Chicago won game 1 at home handily against Sawchuk and a flat Leaf team, and things looked gloomy for Toronto.  They appeared slow and over-matched against the explosive Hawks.

But Keon, ever the catalyst in those days, scored a huge short-handed goal on a breakaway in Game 2, and the Leafs went on to take a 3-2 lead in games heading back to Toronto for Game 6.

It was a tight game. Denis DeJordy had played in goal for the Hawks in Game 5, but future Hall-of-Famer Glenn Hall was back in net for Game 6 in Toronto. 

Conacher scored for Toronto in the first period, as I recall, and the two teams were tied heading into the third period.  In the pivotal third period, Conacher created the turning point moment when he knocked young Chicago defenseman Ed Van Impe off the puck inside the Chicago blueline, retrieved the loose puck, and fired a shot past Hall.

The Leafs went on to win the game, and then upset Montreal in the finals.  But it may not have happened, where it not for Conacher’s big hit—and goal.

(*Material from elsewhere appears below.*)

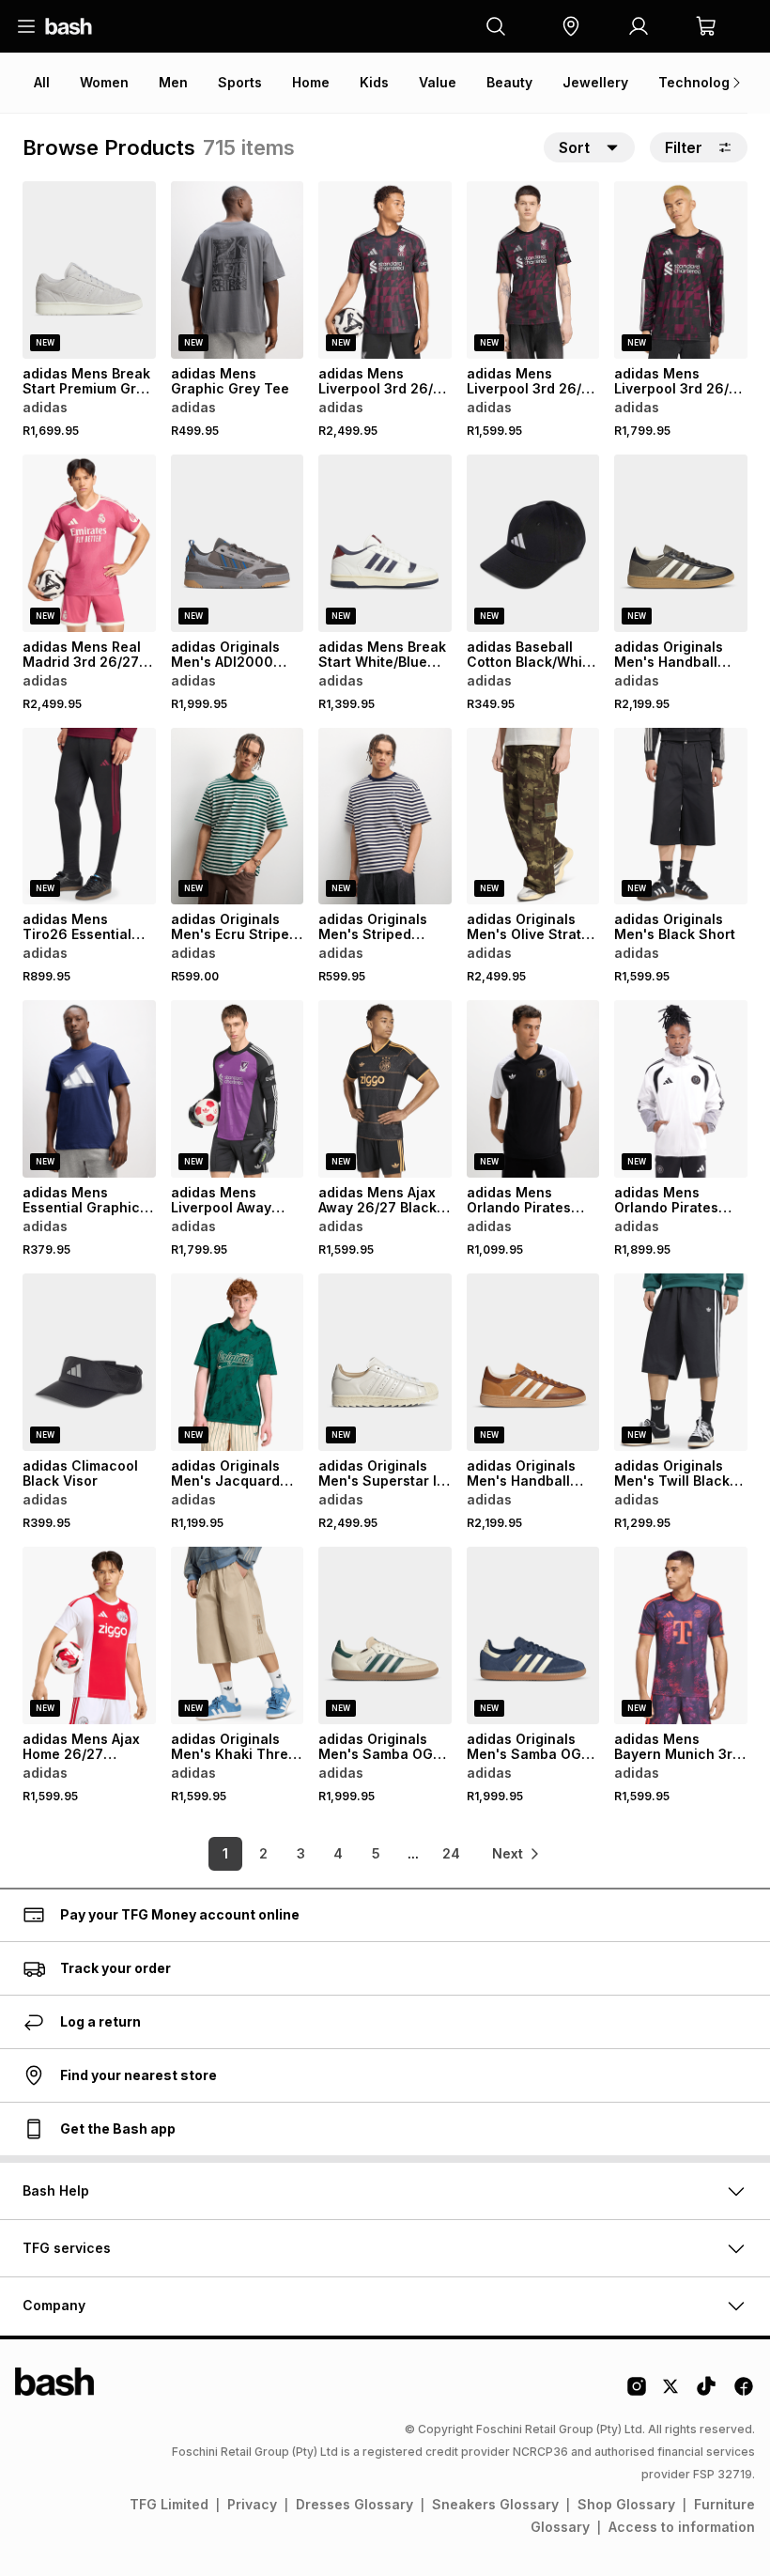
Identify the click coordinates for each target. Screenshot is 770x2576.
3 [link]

Interestingly, Coacher retired early, in part (as I recall, at least) fed up by the violent way the pro game was headed.  He wrote a fine book that I read and re-read several times, called (I believe) “Hockey in Canada, The Way it Is”.  (The book may have been re-published a bit later with a different title.)  Conacher had great insight into the game, having played in Major Junior, college and different levels of pro hockey, in addition to his time with the Canadian National team.  (He had a brief comeback with the Red Wings in the early 1970s, after a stint as a broadcaster.)

Not long ago I discovered, thanks to blogger Joe Pelletier’s great web site, GreatestHockeyLegends.com, that Conacher has written another book entitled “As the Puck Turns”.

If it’s as insightful as his first book, I would recommend it highly.  He’s a thought-provoking individual, and while he had a short NHL career, I’ll always remember him as an important contributor to that last great Leaf Cup in 1967.